2. What's the point of pandas?

pandas is a Python package for data manipulation. It can also be used for data visualization; we'll get to that in Chapter 4.

3. Course outline

We'll start by talking about DataFrames, which form the core of pandas. In chapter 2, we'll discuss aggregating data to gather insights. In chapter 3, you'll learn all about slicing and indexing to subset DataFrames. Finally, you'll visualize your data, deal with missing data, and read data into a DataFrame. Let's dive in.

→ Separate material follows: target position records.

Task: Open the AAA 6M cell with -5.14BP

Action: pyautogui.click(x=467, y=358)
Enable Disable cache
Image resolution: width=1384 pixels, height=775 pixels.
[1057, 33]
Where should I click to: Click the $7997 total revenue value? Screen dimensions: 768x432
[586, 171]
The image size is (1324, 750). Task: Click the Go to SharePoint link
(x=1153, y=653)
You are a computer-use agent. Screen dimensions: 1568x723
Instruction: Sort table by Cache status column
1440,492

4. pandas is built on NumPy and Matplotlib

pandas is built on top of two essential Python packages, NumPy and Matplotlib. Numpy provides multidimensional array objects for easy data manipulation that pandas uses to store data, and Matplotlib has powerful data visualization capabilities that pandas takes advantage of.

5. pandas is popular

pandas has millions of users, with PyPi recording about 14 million downloads in December 2019. This represents almost the entire Python data science community!

6. Rectangular data

There are several ways to store data for analysis, but rectangular data, sometimes called "tabular data" is the most common form. In this example, with dogs, each observation, or each dog, is a row, and each variable, or each dog property, is a column. pandas is designed to work with rectangular data like this.

7. pandas DataFrames

In pandas, rectangular data is represented as a DataFrame object. Every programming language used for data analysis has something similar to this. R also has DataFrames, while SQL has database tables. Every value within a column has the same data type, either text or numeric, but different columns can contain different data types.

8. Exploring a DataFrame: .head()

When you first receive a new dataset, you want to quickly explore it and get a sense of its contents. pandas has several methods for this. The first is head, which returns the first few rows of the DataFrame. We only had seven rows to begin with, so it's not super exciting, but this becomes very useful if you have many rows.

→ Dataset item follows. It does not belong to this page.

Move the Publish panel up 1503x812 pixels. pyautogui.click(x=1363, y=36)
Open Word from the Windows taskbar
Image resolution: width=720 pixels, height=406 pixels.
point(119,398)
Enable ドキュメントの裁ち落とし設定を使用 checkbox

9. Exploring a DataFrame: .info()

The info method displays the names of columns, the data types they contain, and whether they have any missing values.

10. Exploring a DataFrame: .shape

A DataFrame's shape attribute contains a tuple that holds the number of rows followed by the number of columns. Since this is an attribute instead of a method, you write it without parentheses.

11. Exploring a DataFrame: .describe()

The describe method computes some summary statistics for numerical columns, like mean and median. "count" is the number of non-missing values in each column. describe is good for a quick overview of numeric variables, but if you want more control, you'll see how to perform more specific calculations later in the course.

12. Components of a DataFrame: .values

DataFrames consist of three different components, accessible using attributes. The values attribute, as you might expect, contains the data values in a 2-dimensional NumPy array.

13. Components of a DataFrame: .columns and .index

The other two components of a DataFrame are labels for columns and rows. The columns attribute contains column names, and the index attribute contains row numbers or row names. Be careful, since row labels are stored in dot-index, not in dot-rows. Notice that these are Index objects, which we'll cover in Chapter 3. This allows for flexibility in labels. For example, the dogs data uses row numbers, but row names are also possible.

14. pandas Philosophy

Python has a semi-official philosophy on how to write good code called The Zen of Python. One suggestion is that given a programming problem, there should only be one obvious solution. As you go through this course, bear in mind that pandas deliberately doesn't follow this philosophy. Instead, there are often multiple ways to solve a problem, leaving you to choose the best. In this respect, pandas is like a Swiss Army Knife, giving you a variety of tools, making it incredibly powerful, but more difficult to learn. In this course, we aim for a more streamlined approach to pandas, only covering the most important ways of doing things.

15. Let's practice!

Enough meditating, time to write some code!